A barber who spent his entire hairdressing career working for a Watford business has retired after more than 42 years.
Mario Petagine has worked for Headhunters in Lower High Street since he was 22-years-old, having moved to the town from Italy.
Now aged 65-years-old, he looks back on a career shaping the town’s hairstyles, from long locks of the 1970s to today’s shorter fashions.
He said: "I chose to be a barber after I finished school because I decided it would be a good job.
"I moved from southern Italy to Rome first, and then to Watford. Some of my brothers and sisters lived here and told me it was a better life.
"When I first came here I didn’t speak any English and I had to communicate with a lot of sign language.
"I wanted to go back because of the language problem but after two or three weeks I started to go out and meet people."
He made friends with Tony Alexandrou, owner of Headhunters, and has worked for him ever since.
Tony’s wife Christine, who has also known Mario since the 1970s, said: "He’s an experienced hairdresser, he’s done every style since the 1970s and has passed on his expertise to our younger members of staff.
"He’s a superb, naturally gifted hairdresser, he could dress my hair in finger-waves all the way down.

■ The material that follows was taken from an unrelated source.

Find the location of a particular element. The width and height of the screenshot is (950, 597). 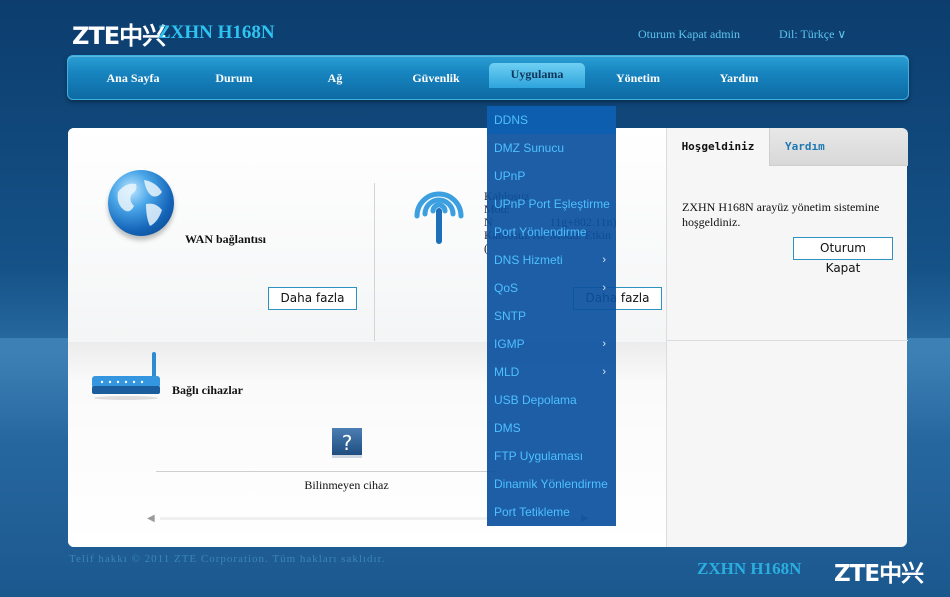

It was just naturally in his hands.
"Staff that are steady and reliable, who will be there if there is a problem, and will always give their best, are just gold."
Although Mr Petagine has retired he will still work on Fridays and Saturdays in order to look after his long-standing clients.
Ian Winning of St Albans has been one of Mr Petagine’s regular customers for more than 30 years and said: "I wish him a happy retirement - he really deserves it.
"I shall really miss having him cut my hair. He takes a lot of time and trouble to make sure it’s done just right and doesn’t just use clippers like many barbers seem to these days."
Mr Petagine retired on his 65th birthday, on Monday, and will be presented with a pair of gold hairdressing scissors at a celebratory dinner in March.
He added: "In the 70s there were not as many barber shops and it was much easier to make a living. I used to do a lot of quiffs in the Elvis style or longer hairstyles like The Beatles.
"Nowadays most people now want a very short haircut on the sides and back, and very spiky and messy on the top.
"I’ve got a lot of customers who come regularly so I’m hoping they’ll still come in."